After the case, Lawton’s counsel interviewed some jurors and discovered a claim that the jury had disregarded their instructions and agreed to award an average of the dollar amounts that each individual thought was right. If true, this would be an impermissible quotient verdict. Lawton brought this to the attention of the Court and the District Judge took testimony from other jurors, and made a determination that a quotient verdict had been delivered, and therefore ordered a new trial. He also certified his rulings for an interlocutory appeal to the Court of Appeals. The Court of Appeals took the questions and reversed the District Court finding fault in the way the Judge had interacted with the Jurors. Lawton then appealed to the Supreme Court.

Before the Supreme Court there were three main issues (though there is a lot of detail in the opinion regarding the procedural posture of the case, which is relevant to anyone examining Kansas Law on interlocutory appeals).

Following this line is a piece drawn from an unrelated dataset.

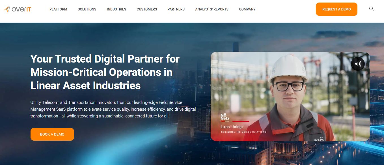Open the search magnifier icon

coord(372,9)
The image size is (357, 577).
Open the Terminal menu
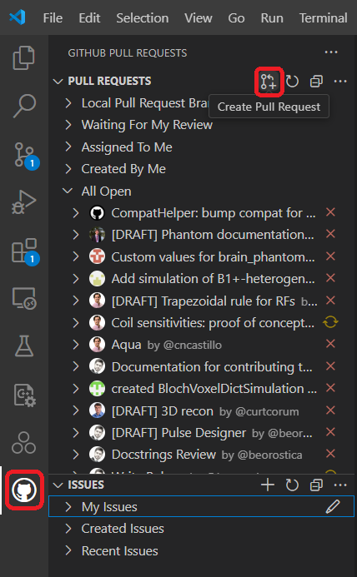click(x=323, y=18)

1. Was the interlocutory appeal appropriate and should the Court of Appeals have taken it?

The Court held that it was not an abuse of discretion for the interlocutory appeal to be certified or for the Court of Appeals to rule on it. While discouraged the appeal in this instance promoted judicial economy since it might prevent the need for a new trial. The Court also held that it was appropriate to consider all the questions which had come up in the appeal since they were heavily interconnected with the underlying issue of whether a new trial was needed.

2. Did the District Judge err in his questioning of the jurors?

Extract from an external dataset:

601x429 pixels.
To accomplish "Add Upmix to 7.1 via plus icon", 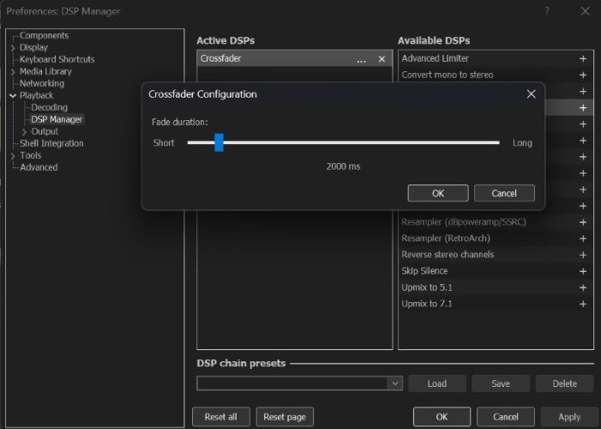I will click(x=583, y=304).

After dispensing with a procedural argument that the District Court could not by itself recall the jurors to investigate the misconduct claim (since the Defence Counsel moved an oral motion to do this anyway after the judge suggested it), the Court held that the Judge’s questions were allowed. In this it reversed the Court of Appeals which had held that the Judge’s questions of the jurors had extended into the impermissible area of the jury’s thought processes. The key finding in the case was that the jurors had agreed to be bound by an average of their suggested damages. This was not permitted and was not a matter of their mental processes but simply an agreement within the jury room and thus constituted sufficient misconduct for the Judge to order a new trial.

3. Was Dr Diggdon’s testimony permitted?

The Court held that Dr Diggdon’s testimony was allowed. The key to whether an expert witness qualified under the statute was whether in the two-year period prior to the incident 50% of their time had been devoted to clinical practice. Lawton had argued that the ratio had to hold all the way up to the time of the incident, rather than be an average over the preceding two years. The Court held that the Statute was clear that Lawton’s contention was wrong here.

As a result, the case will proceed to a new trial under basically the same conditions as the first.